__DOCUMENT__:
If `cos theta=(4)/(5)` , then value of `(cosec theta)/(1+cot theta)` is

To solve the problem, we need to find the value of \(\frac{\csc \theta}{1 + \cot \theta}\) given that \(\cos \theta = \frac{4}{5}\). ### Step 1: Determine the sides of the triangle Since \(\cos \theta = \frac{\text{Base}}{\text{Hypotenuse}} = \frac{4}{5}\), we can consider a right triangle where: - Base (adjacent side) = 4 - Hypotenuse = 5 To find the perpendicular side (opposite side), we can use the Pythagorean theorem: \[ \text{Hypotenuse}^2 = \text{Base}^2 + \text{Perpendicular}^2 \] Substituting the known values: \[ 5^2 = 4^2 + \text{Perpendicular}^2 \] \[ 25 = 16 + \text{Perpendicular}^2 \] \[ \text{Perpendicular}^2 = 25 - 16 = 9 \] \[ \text{Perpendicular} = \sqrt{9} = 3 \] ### Step 2: Calculate \(\csc \theta\) The cosecant function is defined as: \[ \csc \theta = \frac{\text{Hypotenuse}}{\text{Perpendicular}} = \frac{5}{3} \] ### Step 3: Calculate \(\cot \theta\) The cotangent function is defined as: \[ \cot \theta = \frac{\text{Base}}{\text{Perpendicular}} = \frac{4}{3} \] ### Step 4: Substitute into the expression Now, we need to substitute \(\csc \theta\) and \(\cot \theta\) into the expression \(\frac{\csc \theta}{1 + \cot \theta}\): \[ 1 + \cot \theta = 1 + \frac{4}{3} = \frac{3}{3} + \frac{4}{3} = \frac{7}{3} \] ### Step 5: Final calculation Now we can substitute these values into the expression: \[ \frac{\csc \theta}{1 + \cot \theta} = \frac{\frac{5}{3}}{\frac{7}{3}} = \frac{5}{3} \times \frac{3}{7} = \frac{5}{7} \] Thus, the final answer is: \[ \frac{\csc \theta}{1 + \cot \theta} = \frac{5}{7} \]

[Raw records]
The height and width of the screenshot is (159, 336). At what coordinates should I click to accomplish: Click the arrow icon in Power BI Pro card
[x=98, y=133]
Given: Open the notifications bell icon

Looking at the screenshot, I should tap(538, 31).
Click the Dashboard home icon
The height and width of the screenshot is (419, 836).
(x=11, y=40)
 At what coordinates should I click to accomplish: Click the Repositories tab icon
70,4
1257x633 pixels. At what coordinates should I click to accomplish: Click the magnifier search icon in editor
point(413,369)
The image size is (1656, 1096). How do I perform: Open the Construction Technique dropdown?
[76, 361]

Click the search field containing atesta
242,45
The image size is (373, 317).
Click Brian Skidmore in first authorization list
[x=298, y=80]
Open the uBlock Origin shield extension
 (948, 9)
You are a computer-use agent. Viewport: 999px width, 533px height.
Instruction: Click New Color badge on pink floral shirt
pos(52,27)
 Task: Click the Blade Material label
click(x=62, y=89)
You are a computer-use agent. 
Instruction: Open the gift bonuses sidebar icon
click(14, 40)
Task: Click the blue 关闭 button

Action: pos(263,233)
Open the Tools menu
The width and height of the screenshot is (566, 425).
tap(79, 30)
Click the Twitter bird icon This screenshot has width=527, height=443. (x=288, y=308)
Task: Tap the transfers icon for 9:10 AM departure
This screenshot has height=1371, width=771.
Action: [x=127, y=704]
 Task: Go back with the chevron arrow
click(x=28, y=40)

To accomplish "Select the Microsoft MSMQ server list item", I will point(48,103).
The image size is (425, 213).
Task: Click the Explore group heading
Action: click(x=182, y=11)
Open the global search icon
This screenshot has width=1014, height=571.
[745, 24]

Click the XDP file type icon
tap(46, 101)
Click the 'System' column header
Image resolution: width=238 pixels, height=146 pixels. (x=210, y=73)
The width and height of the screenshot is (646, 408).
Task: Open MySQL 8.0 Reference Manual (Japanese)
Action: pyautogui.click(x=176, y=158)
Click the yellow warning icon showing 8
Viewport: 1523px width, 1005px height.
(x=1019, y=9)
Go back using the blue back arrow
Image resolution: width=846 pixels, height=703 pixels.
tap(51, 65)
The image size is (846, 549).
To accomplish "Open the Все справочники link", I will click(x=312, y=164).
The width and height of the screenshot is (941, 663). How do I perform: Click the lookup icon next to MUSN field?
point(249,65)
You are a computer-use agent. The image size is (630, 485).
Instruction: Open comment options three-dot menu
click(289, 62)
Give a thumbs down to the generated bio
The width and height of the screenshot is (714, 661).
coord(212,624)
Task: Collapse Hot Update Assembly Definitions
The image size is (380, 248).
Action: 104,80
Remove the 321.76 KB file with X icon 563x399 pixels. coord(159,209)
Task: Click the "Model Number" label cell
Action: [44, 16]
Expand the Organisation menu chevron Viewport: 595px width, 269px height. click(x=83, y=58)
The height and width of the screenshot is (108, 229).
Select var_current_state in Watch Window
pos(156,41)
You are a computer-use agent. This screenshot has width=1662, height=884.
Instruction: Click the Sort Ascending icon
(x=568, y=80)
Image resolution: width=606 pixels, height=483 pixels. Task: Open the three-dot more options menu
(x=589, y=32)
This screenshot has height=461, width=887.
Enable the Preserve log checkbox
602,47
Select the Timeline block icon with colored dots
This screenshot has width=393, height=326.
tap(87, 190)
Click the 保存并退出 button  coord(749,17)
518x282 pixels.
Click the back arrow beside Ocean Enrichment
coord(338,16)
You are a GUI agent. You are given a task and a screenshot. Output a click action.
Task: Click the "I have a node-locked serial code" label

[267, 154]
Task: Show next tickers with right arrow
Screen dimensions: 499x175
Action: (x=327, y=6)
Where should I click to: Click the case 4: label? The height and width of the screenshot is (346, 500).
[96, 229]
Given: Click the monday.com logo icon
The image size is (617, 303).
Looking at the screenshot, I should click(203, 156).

__TASK DESCRIPTION__:
In the trigonometry solution, what length is found for the perpendicular side of the right triangle?

__ANSWER BELOW__:
The perpendicular side has length 3.